Everything in the entries below must be reproduced exactly, except the images.

=== Section Start ===

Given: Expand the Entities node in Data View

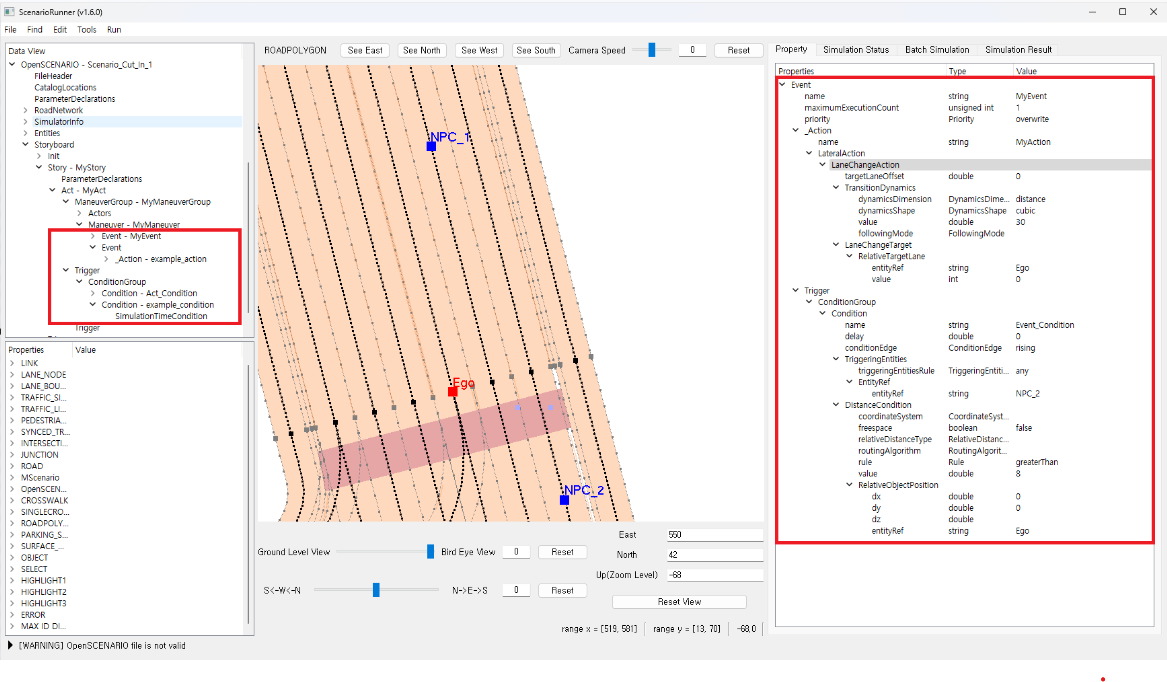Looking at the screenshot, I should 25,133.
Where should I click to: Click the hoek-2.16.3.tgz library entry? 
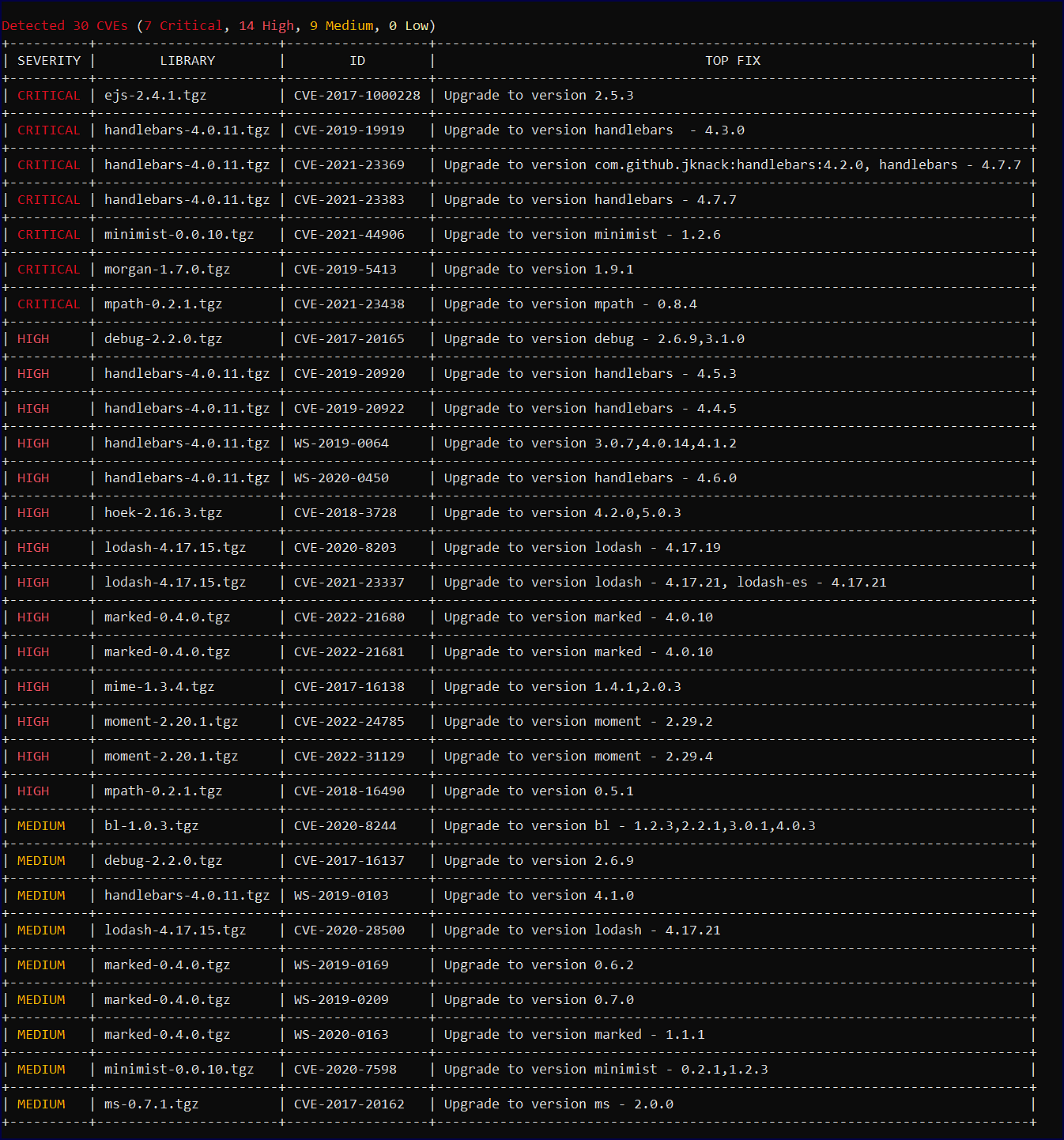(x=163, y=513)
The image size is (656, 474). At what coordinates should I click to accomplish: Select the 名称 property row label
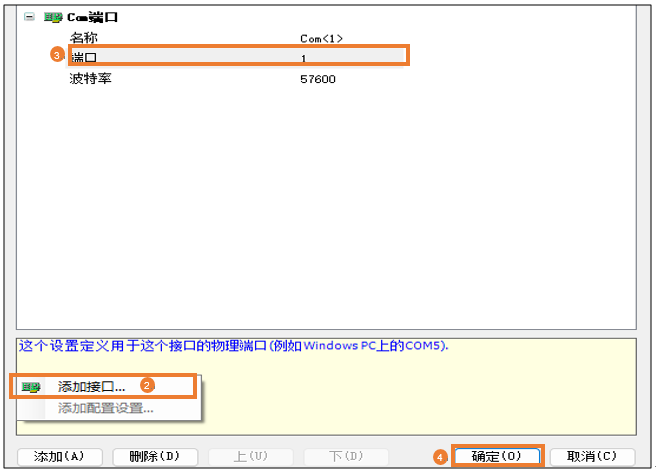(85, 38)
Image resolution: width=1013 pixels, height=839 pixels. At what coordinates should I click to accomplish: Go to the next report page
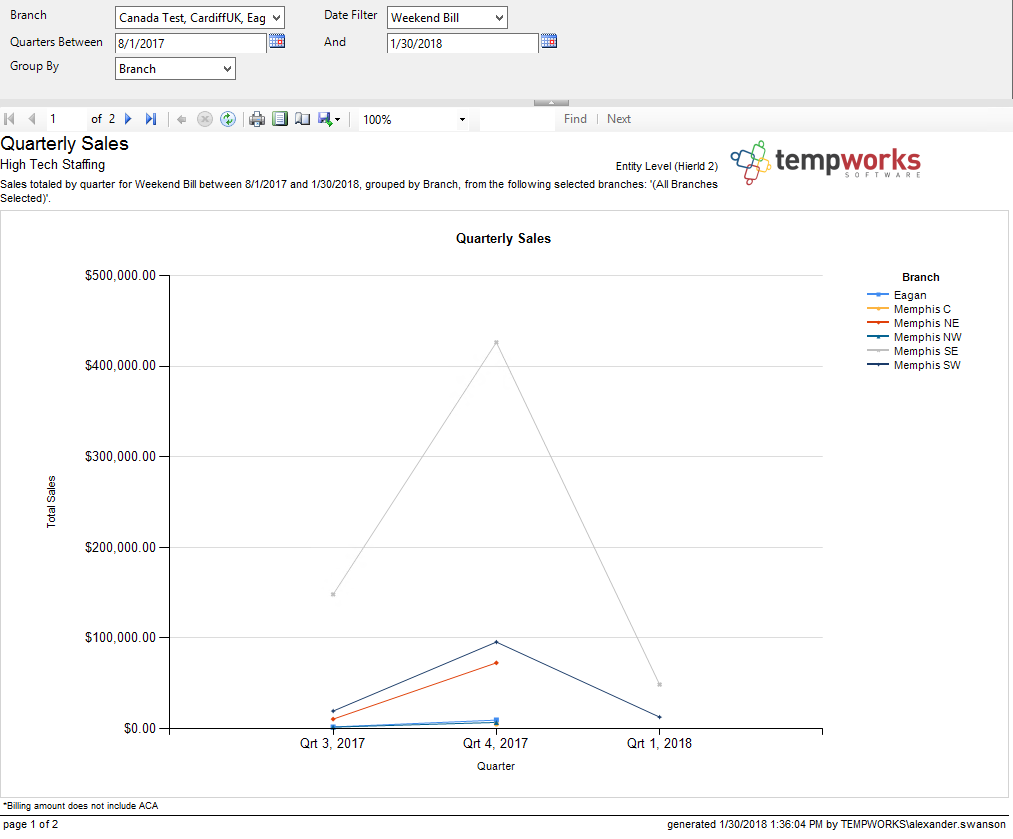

=== Section End ===

**Problem solution**
Given: Expand the Entities node in Data View

Looking at the screenshot, I should 25,133.
Where should I click to: Click the hoek-2.16.3.tgz library entry? 
(x=163, y=513)
The image size is (656, 474). At what coordinates should I click to accomplish: Select the 名称 property row label
(85, 38)
Image resolution: width=1013 pixels, height=839 pixels. At what coordinates should I click to accomplish: Go to the next report page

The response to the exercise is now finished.